Rep. Henry Cuellar (D)


Hard by the Mexican border is the place where singer Johnny Cash, in “Streets of Laredo,” summoned up images of lonely cowboys on dusty streets outside a row of saloons in a tiny town. But this is not the Laredo of today. On the Rio Grande River 150 miles south of San Antonio, Laredo is the busiest border crossing for U.S.-Mexico trade. Some 14,000 trucks and 1,200 railcars cross its three bridges every day, with relatively light inspection of merchandise worth upward of $100 billion a year—more than that of all the other Mexican border crossings combined. (Frustrated law-enforcement agents contend that tons of cocaine slip through with the legitimate traffic, often hidden on commercial buses.) Laredo was America’s second-fastest-growing city in the 1990s, with more warehouse space than San Antonio and Austin combined. Its old downtown streets, with their bargain stores, are filled with Mexicans who cross the border on foot; those with cars head up the freeway to the Wal-Mart. Incomes and housing prices in greater Laredo, pop. 237,000, are low by U.S. standards but far above those of Nuevo Laredo across the Rio Grande, and there is money to be made here. Laredo’s Tony Sanchez, proprietor of a family oil-and-gas business and owner of International Bank of Commerce, became rich enough here to spend $60 million on his unsuccessful 2002 campaign for governor.

2008 Presidential Vote
Obama 103,458 (56%)
McCain 80,741 (44%)
Cook Partisan Voting Index
EVEN

The border country along the Rio Grande is in some ways a region all its own, a mixture of the United States and Mexico, where many people have roots on both sides of the border. As former Laredo Mayor Betty Flores has said, “The river for us is more like some street that we cross. It’s really not a border.” Laredo’s Webb County had a 95% Hispanic population in 2007. Local fast-food restaurants feature enchiladas more often than hamburgers. Years ago, movements like La Raza Unida—which had its beginnings here in 1969 when Hispanic youngsters pushed to be allowed to elect high school cheerleaders in Crystal City—wanted the border country to become more like Mexico, with its union and party apparatchiks. More recently, Mexico, with its economic reforms and the North American Free Trade Agreement, has been trying to become more like the United States, and particularly like Texas, with its open markets and privatized companies and limited control by political or labor bosses. The region has its problems, including a high crime rate from the trade in illegal immigration and illegal drugs.
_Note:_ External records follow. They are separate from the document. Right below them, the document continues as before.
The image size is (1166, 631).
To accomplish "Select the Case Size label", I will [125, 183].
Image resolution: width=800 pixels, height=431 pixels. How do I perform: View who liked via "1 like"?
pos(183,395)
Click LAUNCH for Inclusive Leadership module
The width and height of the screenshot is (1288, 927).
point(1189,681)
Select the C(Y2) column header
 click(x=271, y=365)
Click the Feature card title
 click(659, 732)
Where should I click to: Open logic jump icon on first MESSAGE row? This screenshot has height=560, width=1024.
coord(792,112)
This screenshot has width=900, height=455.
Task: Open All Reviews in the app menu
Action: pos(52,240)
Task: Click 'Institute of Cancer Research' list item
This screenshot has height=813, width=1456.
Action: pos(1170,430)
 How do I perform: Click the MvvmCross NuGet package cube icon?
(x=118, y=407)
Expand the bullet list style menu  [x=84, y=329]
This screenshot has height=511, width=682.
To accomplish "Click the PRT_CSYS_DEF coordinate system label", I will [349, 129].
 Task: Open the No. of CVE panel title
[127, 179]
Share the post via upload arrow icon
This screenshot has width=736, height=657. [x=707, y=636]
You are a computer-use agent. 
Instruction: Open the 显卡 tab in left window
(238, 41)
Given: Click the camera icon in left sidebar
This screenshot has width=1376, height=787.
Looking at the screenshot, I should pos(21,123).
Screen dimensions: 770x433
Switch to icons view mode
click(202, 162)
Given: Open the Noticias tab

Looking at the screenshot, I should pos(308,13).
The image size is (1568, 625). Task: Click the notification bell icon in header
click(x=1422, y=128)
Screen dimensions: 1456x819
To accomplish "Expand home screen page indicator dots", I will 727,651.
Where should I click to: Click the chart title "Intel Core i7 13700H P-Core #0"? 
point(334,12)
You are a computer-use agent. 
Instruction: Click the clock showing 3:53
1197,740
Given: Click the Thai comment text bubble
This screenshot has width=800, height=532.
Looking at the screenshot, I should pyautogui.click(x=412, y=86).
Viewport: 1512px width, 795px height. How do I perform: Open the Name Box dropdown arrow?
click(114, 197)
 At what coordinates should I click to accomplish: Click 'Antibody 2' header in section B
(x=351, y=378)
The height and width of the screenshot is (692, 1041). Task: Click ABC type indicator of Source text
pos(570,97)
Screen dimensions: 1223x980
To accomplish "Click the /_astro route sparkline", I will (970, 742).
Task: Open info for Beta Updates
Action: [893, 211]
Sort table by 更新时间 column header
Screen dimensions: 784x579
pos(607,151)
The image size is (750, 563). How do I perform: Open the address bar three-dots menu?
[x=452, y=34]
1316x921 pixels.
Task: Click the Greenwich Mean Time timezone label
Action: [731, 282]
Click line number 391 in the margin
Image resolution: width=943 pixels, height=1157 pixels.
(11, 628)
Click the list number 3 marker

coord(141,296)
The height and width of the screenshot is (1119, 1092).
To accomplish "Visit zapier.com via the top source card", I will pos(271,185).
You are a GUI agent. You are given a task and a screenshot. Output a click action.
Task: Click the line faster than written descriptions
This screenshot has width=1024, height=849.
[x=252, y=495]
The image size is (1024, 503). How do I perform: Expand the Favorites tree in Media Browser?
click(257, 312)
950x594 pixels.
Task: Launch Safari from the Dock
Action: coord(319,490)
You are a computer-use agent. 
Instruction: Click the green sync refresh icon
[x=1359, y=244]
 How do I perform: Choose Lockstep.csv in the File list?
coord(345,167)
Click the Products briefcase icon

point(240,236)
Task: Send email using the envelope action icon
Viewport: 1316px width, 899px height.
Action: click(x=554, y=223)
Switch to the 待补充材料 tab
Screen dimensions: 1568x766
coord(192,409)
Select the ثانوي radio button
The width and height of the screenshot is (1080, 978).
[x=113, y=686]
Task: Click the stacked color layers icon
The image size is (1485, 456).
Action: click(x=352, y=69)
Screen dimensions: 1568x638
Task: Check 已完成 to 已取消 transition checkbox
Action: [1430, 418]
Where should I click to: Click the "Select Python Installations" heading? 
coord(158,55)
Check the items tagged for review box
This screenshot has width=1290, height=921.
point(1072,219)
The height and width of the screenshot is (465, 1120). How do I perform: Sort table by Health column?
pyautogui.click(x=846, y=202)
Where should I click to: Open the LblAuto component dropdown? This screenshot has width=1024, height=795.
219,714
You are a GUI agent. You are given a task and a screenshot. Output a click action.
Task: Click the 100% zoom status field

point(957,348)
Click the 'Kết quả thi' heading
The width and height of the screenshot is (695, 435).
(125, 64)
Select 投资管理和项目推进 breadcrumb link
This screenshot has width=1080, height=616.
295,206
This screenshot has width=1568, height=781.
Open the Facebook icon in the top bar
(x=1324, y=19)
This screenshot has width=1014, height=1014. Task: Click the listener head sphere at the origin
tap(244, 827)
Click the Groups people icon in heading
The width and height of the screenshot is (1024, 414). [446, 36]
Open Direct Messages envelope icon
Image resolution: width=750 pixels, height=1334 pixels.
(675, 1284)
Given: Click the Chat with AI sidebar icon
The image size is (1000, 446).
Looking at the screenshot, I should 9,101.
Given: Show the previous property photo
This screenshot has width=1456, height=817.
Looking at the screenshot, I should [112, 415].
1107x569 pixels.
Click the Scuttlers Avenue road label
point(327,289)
The 28th Congressional District of Texas is centered in Laredo and Webb County and extends in two directions. South along the Rio Grande, it crosses Starr County, one of the poorest counties in Texas and home of many blatant and wealthy drug smugglers. It reaches Mission in a slice of the southwest corner of Hidalgo County. These border counties make up more than two-thirds of the district. It also includes thinly settled ranch and oil-well country and a small piece of Bexar County. The redistricting plan imposed by a three-judge federal court in August 2006 made major changes in the district. Historically, the 28th was based in Bexar County, anchored by the Hispanic community on the south side of San Antonio, but those neighborhoods were needed to ensure a sufficient number of Hispanic voters in the 23rd District. Yet the 28th is still 79% Hispanic. Its per capita income of $14,500 is just 55% of the national average. In the 2008 presidential contest, Democrat Barack Obama won the district 56%-44%, quite a change from Republican George W. Bush’s 54%-46% win with the same district boundaries in 2004.



Texas District 28

Rep. Henry Cuellar (D)



Elected: 2004, 3rd term.
Born: Sept. 19, 1955, Laredo .
Home: Laredo.
Education: Georgetown U., B.S. 1976, U. of TX, J.D. 1981, Ph.D. 1998, TX A&M U., M.A. 1982.
Religion: Catholic.
Family: Married (Imelda); 2 children.
Elected office: TX House of Reps., 1986-2000; TX secy. of state, 2001.
Professional Career: Practicing atty., 1981-2004.

 

The congressman from the 28th District is Henry Cuellar, a Democrat elected in 2004. Cuellar (KWAY ar) was the oldest of eight children of migrant workers who had only elementary school educations. He graduated from Georgetown University and the University of Texas law school, and he later got a Ph.D. in government from UT. From his base in Laredo, he served in the Texas House from 1986 to 2000, where he helped to author the Texas Grant college-aid program. In 2001, Republican Gov. Rick Perry appointed him secretary of State even though he is a Democrat. Cuellar resigned in 2002 to run against veteran Republican Rep. Henry Bonilla in the old 23rd District. He was helped when Bonilla said he didn’t need Laredo to win. In response, the Webb County Republican chairman endorsed Cuellar. Cuellar attacked Bonilla for his votes against funding the State Children’s Health Insurance Program, the Family and Medical Leave Act, and funding for Pell grants. He also accused Bonilla of being insufficiently Hispanic. Bonilla had the money advantage. Cuellar carried Webb County 84%-15%, but only when the Bexar County votes were counted a few days later was it clear that Bonilla had won 52%-47%.

 
Election Results:
  2008 General
        Henry Cuellar (D) 123,494 (69%) ($1,181,840)
        Jim Fish (R) 52,524 (29%) ($7,028)
        Ross Leone (Lib) 3,722 (2%)
  2008 Primary
        Henry Cuellar (D) Unopposed

Prior Winning Percentages: 2006 (68%), 2004 (59%)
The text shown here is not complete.